WHAT TO WORK ON: For the entries below, work out how many lines contain the string "checkbox" and write only the number.

BEGIN

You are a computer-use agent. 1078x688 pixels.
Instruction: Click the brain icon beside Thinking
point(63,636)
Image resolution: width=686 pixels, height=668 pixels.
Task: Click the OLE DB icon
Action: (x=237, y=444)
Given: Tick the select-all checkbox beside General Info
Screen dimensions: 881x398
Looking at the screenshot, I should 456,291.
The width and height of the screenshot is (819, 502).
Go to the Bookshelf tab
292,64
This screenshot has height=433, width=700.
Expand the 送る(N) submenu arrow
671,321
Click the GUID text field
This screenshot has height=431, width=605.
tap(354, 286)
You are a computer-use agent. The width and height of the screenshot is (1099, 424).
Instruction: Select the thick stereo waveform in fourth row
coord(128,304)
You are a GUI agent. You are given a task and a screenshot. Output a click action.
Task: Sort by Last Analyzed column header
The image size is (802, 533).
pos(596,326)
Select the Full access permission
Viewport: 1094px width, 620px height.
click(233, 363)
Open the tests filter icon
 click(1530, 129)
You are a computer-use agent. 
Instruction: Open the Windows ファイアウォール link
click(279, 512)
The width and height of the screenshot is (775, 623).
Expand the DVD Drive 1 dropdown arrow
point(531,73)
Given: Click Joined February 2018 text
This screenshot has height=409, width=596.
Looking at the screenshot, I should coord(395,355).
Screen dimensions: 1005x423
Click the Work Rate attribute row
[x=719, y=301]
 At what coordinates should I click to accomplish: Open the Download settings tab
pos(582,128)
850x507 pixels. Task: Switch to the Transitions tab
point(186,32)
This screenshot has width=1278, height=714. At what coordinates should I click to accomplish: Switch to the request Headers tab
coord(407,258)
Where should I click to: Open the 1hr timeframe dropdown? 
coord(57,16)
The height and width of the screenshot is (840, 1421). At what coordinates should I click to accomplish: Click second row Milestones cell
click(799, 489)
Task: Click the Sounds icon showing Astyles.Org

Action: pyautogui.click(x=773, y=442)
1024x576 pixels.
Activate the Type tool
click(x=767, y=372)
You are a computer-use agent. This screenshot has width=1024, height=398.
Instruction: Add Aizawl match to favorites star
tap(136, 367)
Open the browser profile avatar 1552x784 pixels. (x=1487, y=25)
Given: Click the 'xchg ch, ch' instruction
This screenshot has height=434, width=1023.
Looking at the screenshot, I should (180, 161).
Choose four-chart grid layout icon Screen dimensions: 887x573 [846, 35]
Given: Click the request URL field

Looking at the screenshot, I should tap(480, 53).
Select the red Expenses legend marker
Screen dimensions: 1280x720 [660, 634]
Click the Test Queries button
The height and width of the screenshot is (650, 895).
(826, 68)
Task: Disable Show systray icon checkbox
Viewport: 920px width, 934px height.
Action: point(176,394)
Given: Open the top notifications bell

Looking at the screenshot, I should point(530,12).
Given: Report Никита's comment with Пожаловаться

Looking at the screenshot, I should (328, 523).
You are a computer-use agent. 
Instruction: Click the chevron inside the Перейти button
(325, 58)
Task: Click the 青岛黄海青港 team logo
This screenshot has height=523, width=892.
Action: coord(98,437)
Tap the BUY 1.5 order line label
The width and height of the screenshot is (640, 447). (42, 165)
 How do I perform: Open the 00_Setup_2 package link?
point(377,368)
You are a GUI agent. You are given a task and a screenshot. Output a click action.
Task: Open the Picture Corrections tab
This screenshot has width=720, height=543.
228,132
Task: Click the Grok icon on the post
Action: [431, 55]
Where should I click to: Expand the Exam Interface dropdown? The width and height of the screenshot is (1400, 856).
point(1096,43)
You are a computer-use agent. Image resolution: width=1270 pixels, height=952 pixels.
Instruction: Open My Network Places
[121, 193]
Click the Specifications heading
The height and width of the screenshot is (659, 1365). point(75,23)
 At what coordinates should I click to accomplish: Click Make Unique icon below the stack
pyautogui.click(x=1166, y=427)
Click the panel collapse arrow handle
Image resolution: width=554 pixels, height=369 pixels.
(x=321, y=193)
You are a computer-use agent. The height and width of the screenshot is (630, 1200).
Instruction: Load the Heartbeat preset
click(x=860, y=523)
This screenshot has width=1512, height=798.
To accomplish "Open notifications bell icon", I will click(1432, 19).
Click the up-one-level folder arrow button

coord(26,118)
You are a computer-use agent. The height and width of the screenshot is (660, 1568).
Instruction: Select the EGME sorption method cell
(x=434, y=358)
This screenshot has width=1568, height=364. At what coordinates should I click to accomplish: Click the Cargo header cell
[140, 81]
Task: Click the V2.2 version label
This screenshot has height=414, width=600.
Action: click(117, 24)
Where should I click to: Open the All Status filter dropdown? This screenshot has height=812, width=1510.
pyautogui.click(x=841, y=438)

END

SOLUTION FOR THIS TASK: 2